Pull out every line of the items below and reproduce each one verbatim.

[Rows on where targets appear]
= = = = =
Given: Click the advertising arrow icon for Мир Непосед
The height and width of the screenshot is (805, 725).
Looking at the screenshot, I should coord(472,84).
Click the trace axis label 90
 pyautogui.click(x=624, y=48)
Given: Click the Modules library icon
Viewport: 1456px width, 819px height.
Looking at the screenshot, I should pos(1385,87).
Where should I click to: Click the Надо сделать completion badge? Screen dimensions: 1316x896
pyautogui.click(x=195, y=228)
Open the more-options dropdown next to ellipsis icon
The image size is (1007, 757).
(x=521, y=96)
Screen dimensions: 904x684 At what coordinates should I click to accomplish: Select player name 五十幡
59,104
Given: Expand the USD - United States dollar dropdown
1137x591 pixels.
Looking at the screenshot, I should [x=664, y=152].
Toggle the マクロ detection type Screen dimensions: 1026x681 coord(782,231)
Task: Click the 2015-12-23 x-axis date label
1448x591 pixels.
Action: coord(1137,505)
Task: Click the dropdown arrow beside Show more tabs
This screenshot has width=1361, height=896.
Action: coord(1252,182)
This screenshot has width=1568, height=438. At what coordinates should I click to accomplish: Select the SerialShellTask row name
= = = = =
== The response ==
Given: Click the advertising arrow icon for Мир Непосед
The height and width of the screenshot is (805, 725).
Looking at the screenshot, I should coord(472,84).
Click the trace axis label 90
 pyautogui.click(x=624, y=48)
Given: Click the Modules library icon
Viewport: 1456px width, 819px height.
Looking at the screenshot, I should pos(1385,87).
Where should I click to: Click the Надо сделать completion badge? Screen dimensions: 1316x896
pyautogui.click(x=195, y=228)
Open the more-options dropdown next to ellipsis icon
The image size is (1007, 757).
(x=521, y=96)
Screen dimensions: 904x684 At what coordinates should I click to accomplish: Select player name 五十幡
59,104
Given: Expand the USD - United States dollar dropdown
1137x591 pixels.
Looking at the screenshot, I should [x=664, y=152].
Toggle the マクロ detection type Screen dimensions: 1026x681 coord(782,231)
Task: Click the 2015-12-23 x-axis date label
1448x591 pixels.
Action: coord(1137,505)
Task: Click the dropdown arrow beside Show more tabs
This screenshot has width=1361, height=896.
Action: coord(1252,182)
This screenshot has width=1568, height=438. At what coordinates should I click to accomplish: Select the SerialShellTask row name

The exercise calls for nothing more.